The Beebs revelation came to full fruition on a weekend road trip to the East Coast. For the first few weeks of my 'new job', we had struggled with me being happy to do the work for our businesses, but easily distracted by what I saw as more pressing tasks for our lives, now. I was frustrated that James wanted me to be more driven, more pumped up about a future I couldn't seem to fully grasp. 


He was the future person, I said, please, take care of that because I'm so sorry, I can't see it. I'm the now person, let me take care of the now things - the next meal, groceries, the dishes, taking care of our plants, exercise, smiling, those things that make our everyday lives more comfortable and joyful. These words, although I had never felt more earnest about anything, also felt like a stranger's words coming out of my mouth. This wasn't me, before. But this is how I feel, now. 

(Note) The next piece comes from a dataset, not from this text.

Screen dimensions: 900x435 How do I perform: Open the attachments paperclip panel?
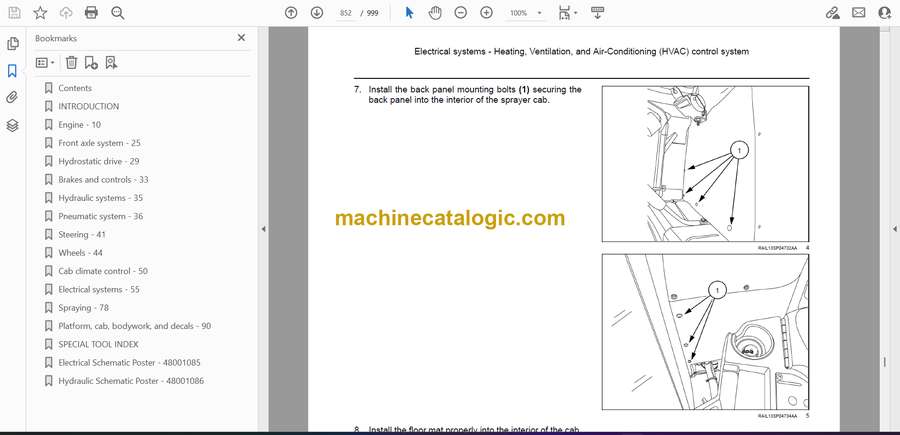12,97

Beebs was a pet name for me James developed post-treatment. Beebs was the me that was a bit aloof, that always had crazy hair (or no hair, or half-hair), that danced in the kitchen in bootie pants and a Swandri, that grinned at the sight of a bee or a cool tree (there are so many!), that blasts Ice Cube while doing dishes with bright yellow rubber gloves. Every meal was the best meal of her life (the more experimental, the better though), she mismatched clothes on a daily basis and beamed at strangers as they walked by, giggling at the sheer joy of being alive. Beebs was how I coped. 

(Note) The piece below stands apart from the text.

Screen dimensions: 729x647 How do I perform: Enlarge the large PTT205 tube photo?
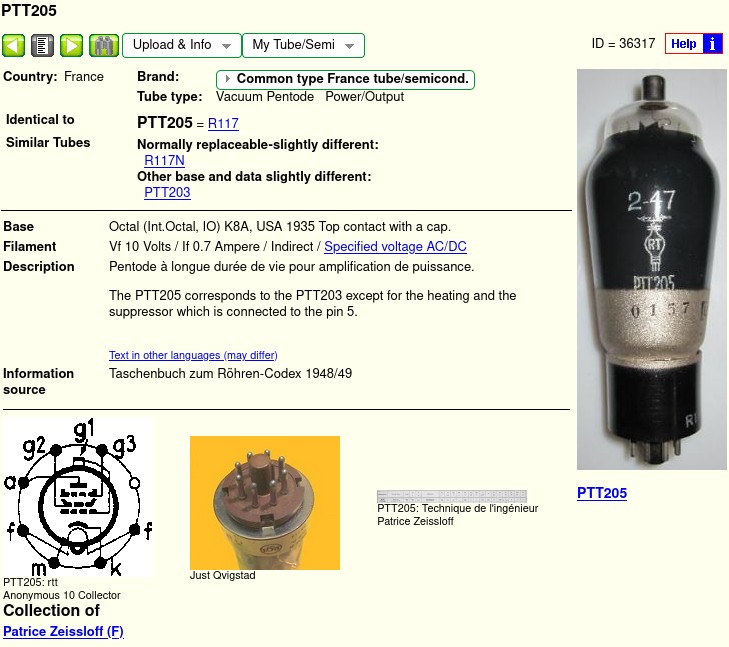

I'm sick of being Beebs, I said one day. Feeling a little sexually frustrated and wanting to be taken seriously, I missed the way James used to look at me. As Bethany. As an intellectual equal, a business partner, a woman. I love Beebs though, James smiled. She's part of you. 

In the late 1960's, Harvard professor Dr Richard Alpert quit his job and took off to India. There, he met a spiritual guru, later returning to the US as 'Baba Ram Dass' to write the popular book Be Here NowIt's well known that to quiet the mind - to live in the now as Eckhart Tolle puts it, or in Osho's words, moment-to-moment - is no mean feat for humans. Our mental chatter can be incessant, tiring, addictive. Yet this "present moment" is also well known to be a path to happiness. 

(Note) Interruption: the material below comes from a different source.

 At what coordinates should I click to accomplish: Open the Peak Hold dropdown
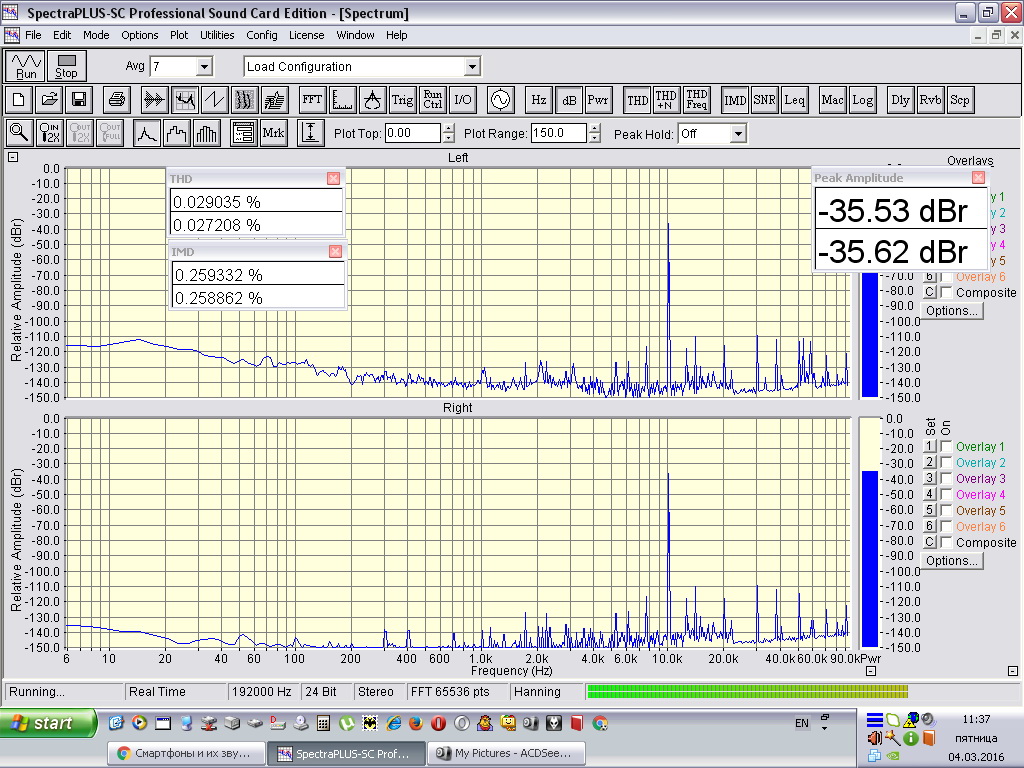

Now hang on - if we were just all happy, living in the moment all the time, meandering like bumble bees getting drunk off pollen from one flower to the next, then what would the world come to? Why would anyone strive? 

Natural questions, ones that I was relieved to find psychologists and philosophers have already pondered and found certain answers to, so we don't have to. Subjective Wellbeing calls momentary-happiness 'positive affect', and therefore to measure our happiness, we subtract our amount of negative moments from our amount of positive feelings, and add that to how satisfied we are with life-as-a-whole. Martin Seligman, the 'father of positive psychology', initially separated happiness into three "happy lives" - the pleasant life, one filled with happy feelings, the good life, in which we cultivate strengths and virtues, and the meaningful life, in which we use our strengths for the good of others. Many more have developed their own definitions to explain the different types of happiness; Ed Diener, Tony Fernando, Dan Gilbert, Bradburn, Ruut Veenhoven, Bentham, even the United Nations. 

And so, my research into happiness and personal life beautifully, painfully collided. I have been so 'happy', but struggling to see the future has led to tension - with James, yes, but mostly with myself. 

That's why I've decided we've just gotta roll with it. Maybe it's okay to be the person who can be happy in the present moment at the expense of imagining the future, maybe I should be valuing it, even sharing it. To not have it "all planned out". 

You can expect much, much shorter posts from now on. And much lighter. 

Handing you over to her now, all the best!